Dr Troy Gersbach dedicated to becoming a rural GP

Junior Medical Officer Dr Troy Gersbach (right) with University of Sydney, School of Rural Health Dubbo head of school Associate Professor Dr Mark Arnold. Photo: JENNIFER HOAR
Junior Medical Officer Dr Troy Gersbach (right) with University of Sydney, School of Rural Health Dubbo head of school Associate Professor Dr Mark Arnold. Photo: JENNIFER HOAR

He spent three years studying medicine at the University of Newcastle, but Dr Troy Gersbach will take “the dust bowl of the west” any day.

The 2012 dux of Wellington High School completed his medical degree last year and is now undertaking his internship at Dubbo Hospital.

The aspiring general practitioner (GP) still has years of training ahead of him. But one thing’s for sure: Dr Gersbach wants to work out west.

“I’m from the country. Born here, raised here. The three years I spent training in Newcastle … I’ve never been so homesick in my life,” he said.

“The beach definitely wasn’t for me, give me the dust bowl of the west any time of the year.

Junior Medical Officer Dr Troy Gersbach (left) and staff at the University of Sydney, School of Rural Health in Dubbo. Photo: JENNIFER HOAR/ SUPPLIED

Junior Medical Officer Dr Troy Gersbach (left) and staff at the University of Sydney, School of Rural Health in Dubbo. Photo: JENNIFER HOAR/ SUPPLIED

“The people out here, they’re hardworking people, they’re honest people, they’re friendly. You don’t get that in the city. I think I was a little bit shell-shocked when I came back and people were starting to say hello again to me in the streets.”

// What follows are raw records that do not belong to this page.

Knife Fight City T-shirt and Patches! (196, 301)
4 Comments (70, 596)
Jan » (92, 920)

The road to becoming a rural GP is not an easy one.

After five years studying through the University of Newcastle, Dr Gersbach will now spend two years as a junior medical officer (JMO) at Dubbo Hospital.

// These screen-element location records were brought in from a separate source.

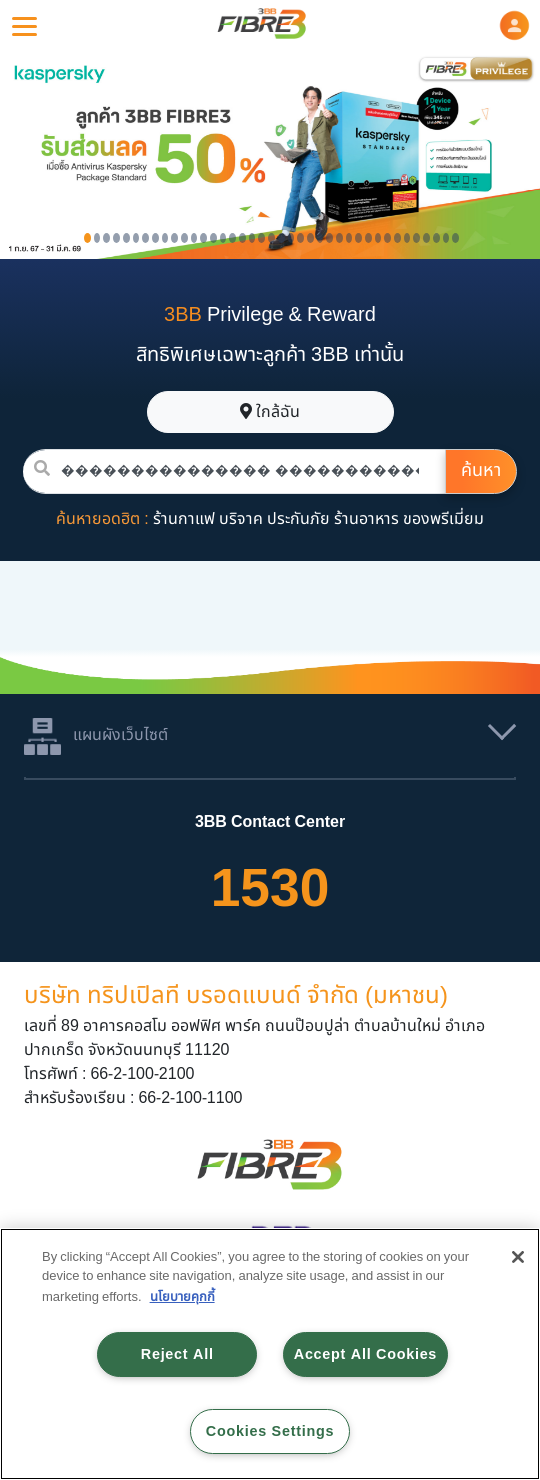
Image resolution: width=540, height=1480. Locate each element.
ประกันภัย (298, 519)
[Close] (518, 1257)
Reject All (177, 1354)
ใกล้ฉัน (270, 412)
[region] (270, 1354)
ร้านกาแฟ (184, 519)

He is training on a scholarship with the Royal Australian Air Force, and has just applied to start his GP training.

That will take him out to 2025.

“But after that I’m coming straight back here … or further west if I can, as a GP,” Dr Gersbach said. “I love rural medicine.”

But this passionate doctor will have to leave the bush to become a rural GP.

Providers such as GP Synergy do enable GPs to train in rural areas, including Dubbo.

But places are limited.

Dr Gersbach welcomed recent from the federal government for medical student places to be re-allocated to regional centres.

But the “real issues” lie at the post-graduate training end of the pipeline.

“If I want more post-graduate training I’ve got to head back to the city, I’ve got to head back to the metropolitan areas to get that kind of exposure,” Dr Gersbach said.

“I think exposing people to more rural medicine, and if they can do it through their whole degree, will only bring more people out to the areas of need, such as here.”